At the very least, the minister would need to implement what he himself promised the people, like single digit interest rate scheduled to come into effect from April 01, 2020, as per understanding with the bankers.

No matter who supported or opposed this initiative, if enforced, the interest rate cut would give a right signal about maintaining contract sanctity and of course reduce cost of doing business. In a changed interest rate regime, if demand for investible loans increases, more jobs would be created.

A commission for streamlining the banking sector, plagued by a series of loan forgery scams, can be a right step for proving sincerity to bring positive changes in the ailing sector. Reports of the committees headed by former Bangladesh Bank governor Mohammad Farashudddin and ex-deputy governor Khondoker Ibrahim Khaled - one constituted following the 2016 cyber heist of US$81 million and other after the 2010-11 share market debacle - should be made public for restoring their confidence in official measures to remedy the situation.

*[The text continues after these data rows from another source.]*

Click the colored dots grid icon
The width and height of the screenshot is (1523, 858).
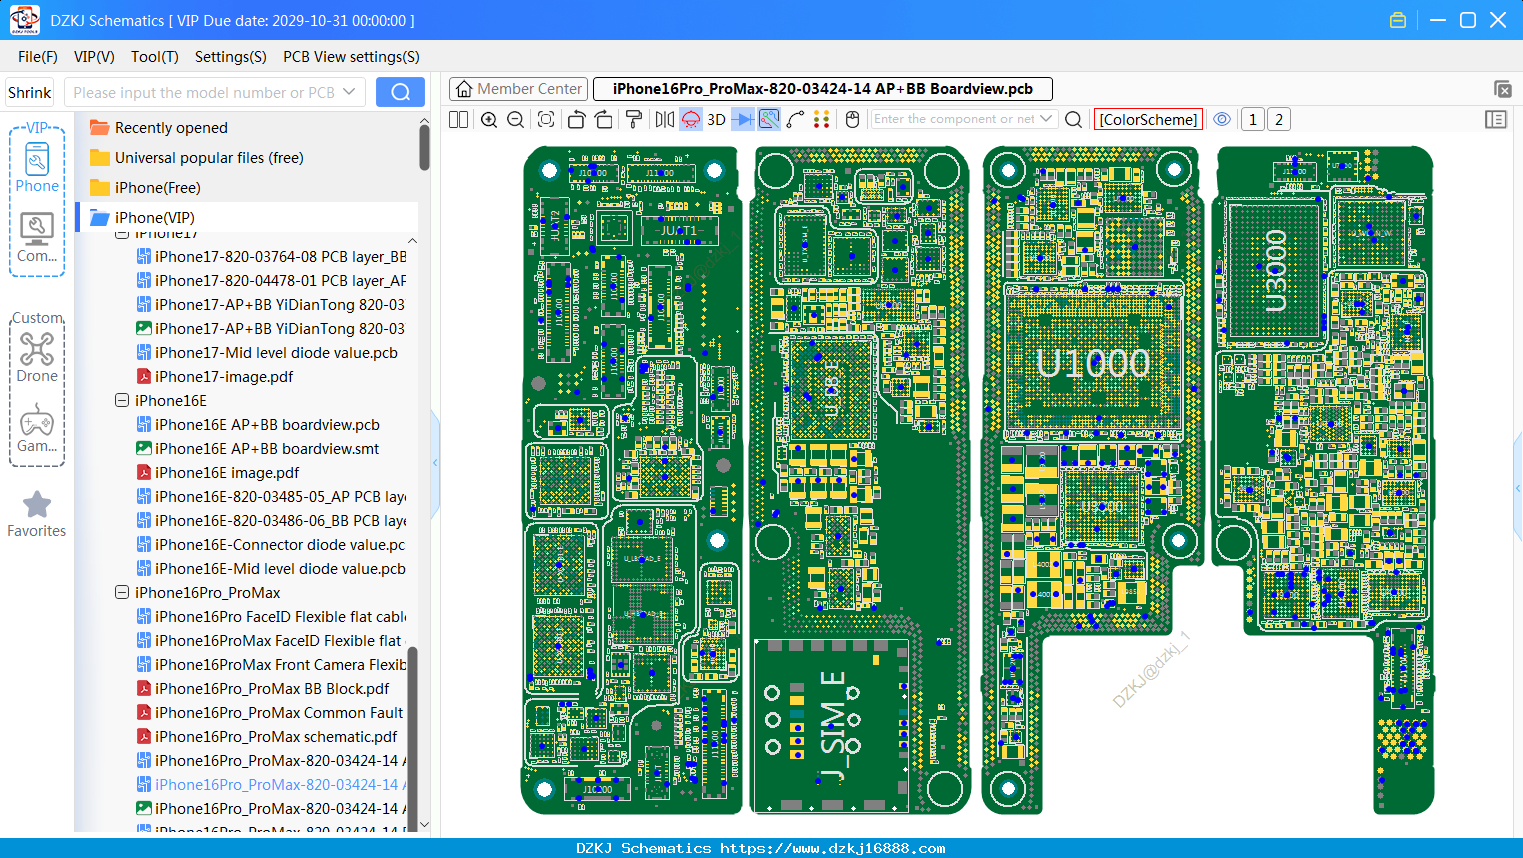click(x=821, y=120)
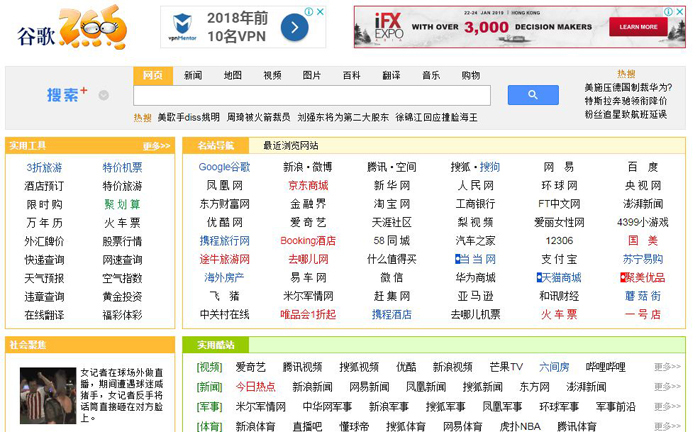The width and height of the screenshot is (700, 432).
Task: Click the vpnMentor shield logo
Action: tap(183, 24)
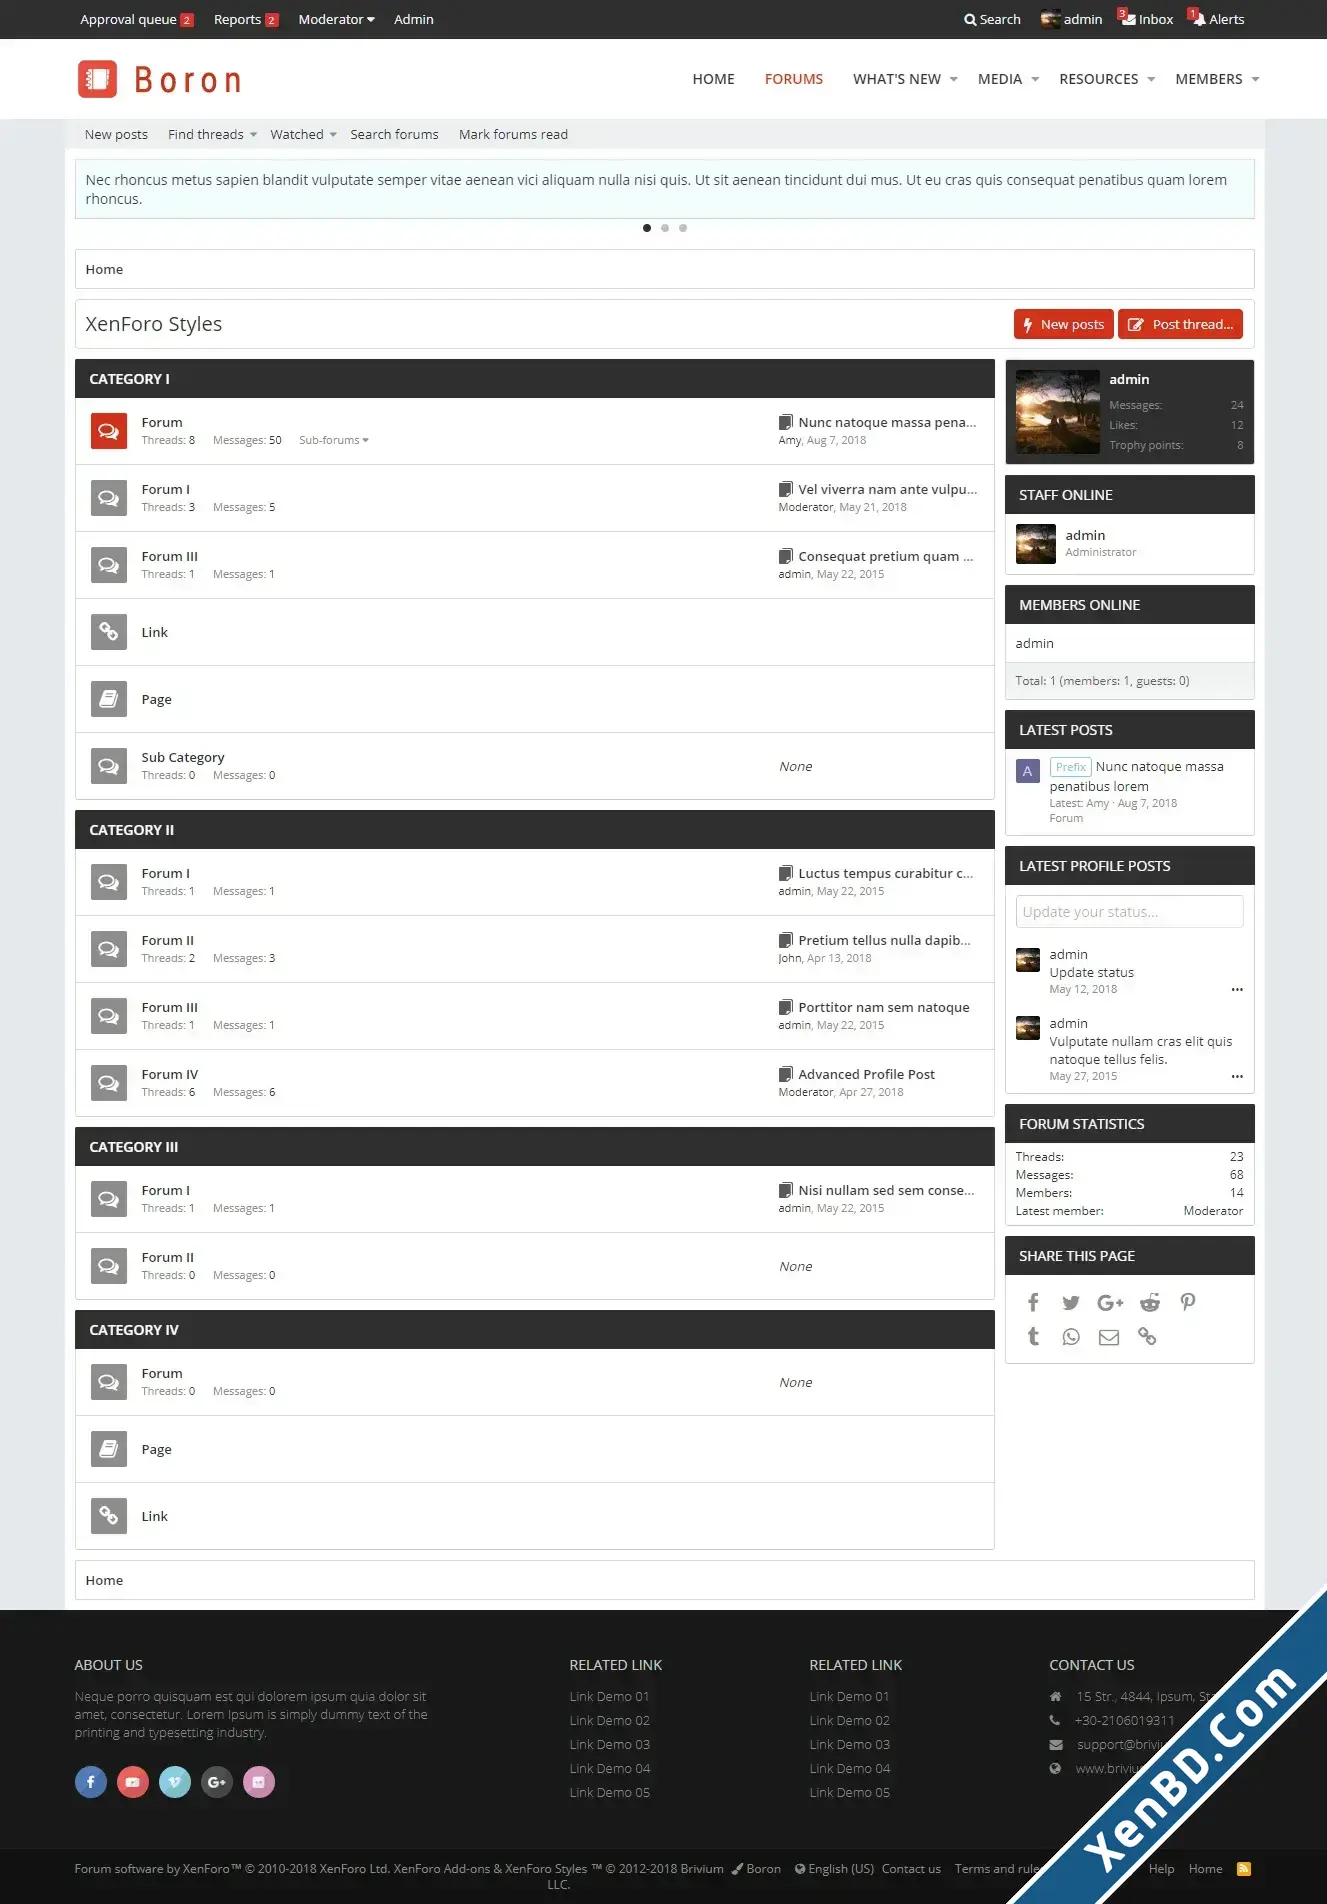Open the RSS feed icon in footer
The width and height of the screenshot is (1327, 1904).
1244,1868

A special jobs programme, in the form of employment guarantee scheme by training manpower with required skills for jobs at home and overseas, may be considered, besides encouraging private investment. The finance minister can in the first place stop high bank borrowing, and misuse of public funds.

For attaining long-term goals, steps may be initiated to solve the problem of quality of education and healthcare, eliminate food adulteration, address pollution, raise national productivity and many such issues.

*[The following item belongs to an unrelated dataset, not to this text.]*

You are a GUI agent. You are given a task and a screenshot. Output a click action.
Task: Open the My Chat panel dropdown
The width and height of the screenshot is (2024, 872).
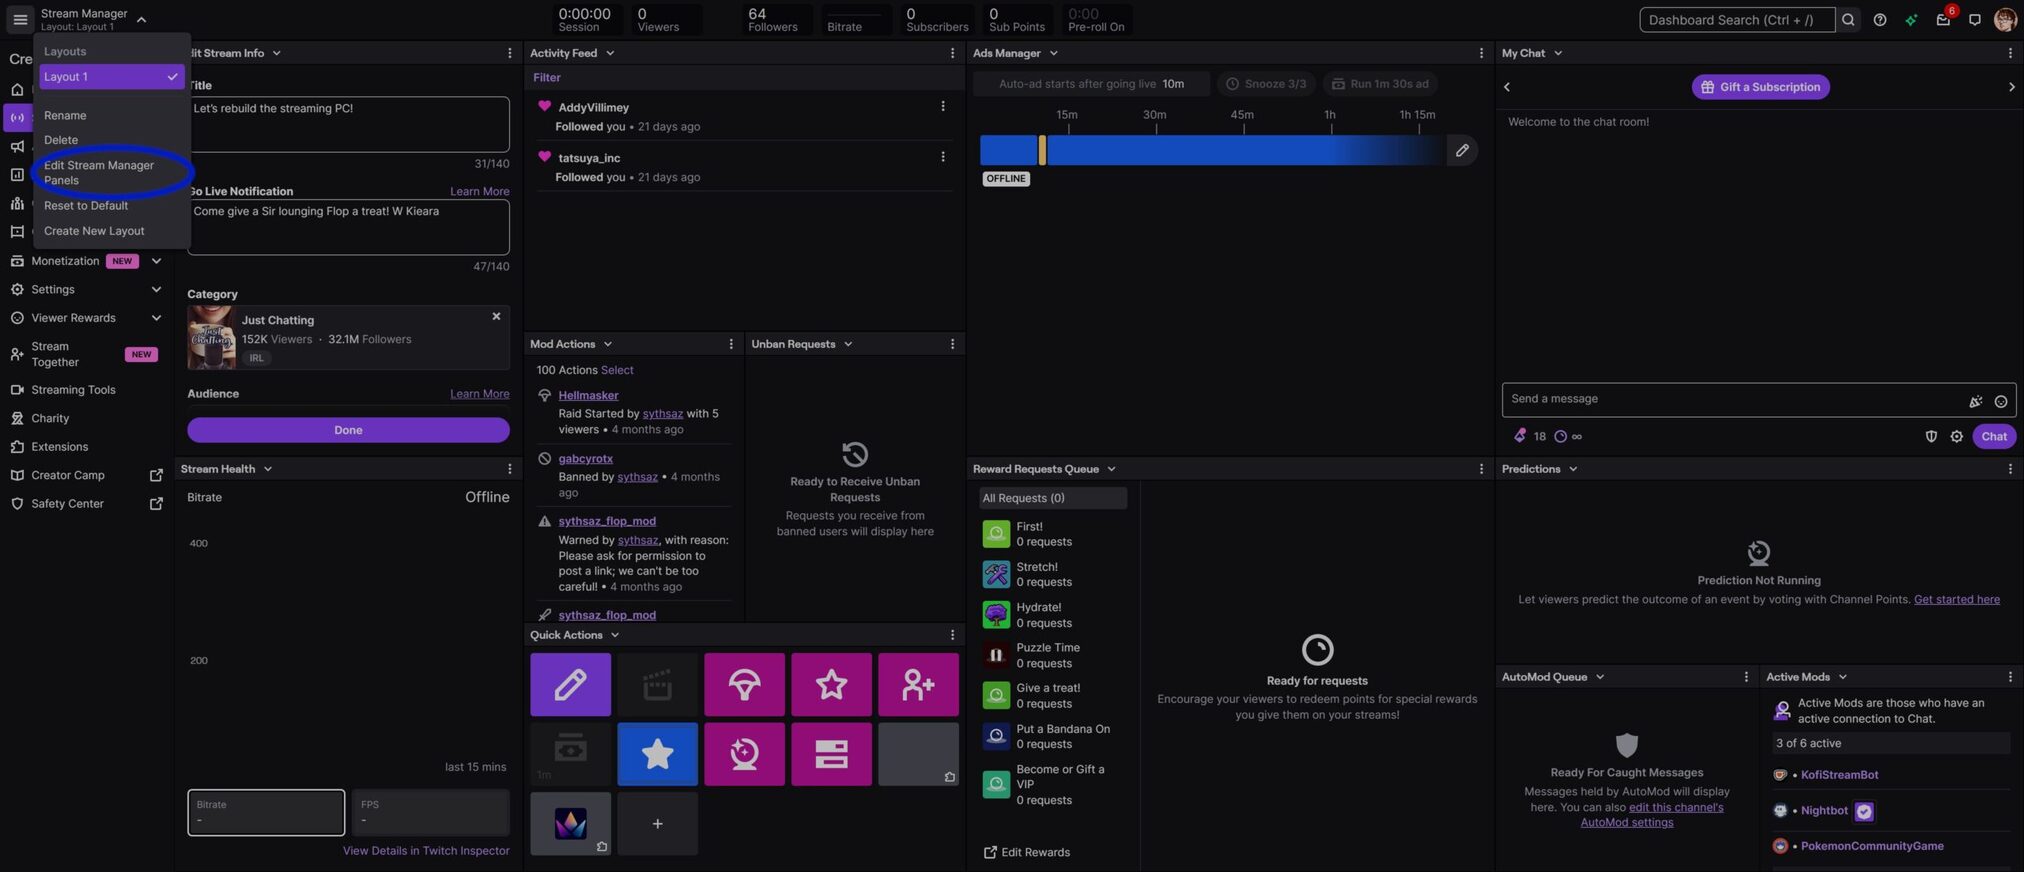[x=1557, y=54]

While presence of a large number of beggars in public places contrasts high growth rate, ill health of the financial sector does not bode well for the 'world's best finance minister'.

When Bangladesh's Under-19 cricket team emerged as world champions, the expectations of the Bangladesh youth transcend cricket - the country should be champion in education, innovation, social development, pluralist democracy and all that. Since the demographic dividend is yet to be drawn, the finance minister may use his good offices to take massive programmes for the youth.

Mustafa Kamal is undoubtedly in the best position to understand what he should do to improve the financial sector governance and maximise public welfare by spending taxpayers' money. He just needs to act as required after he shows the courage to admit problems of the economy.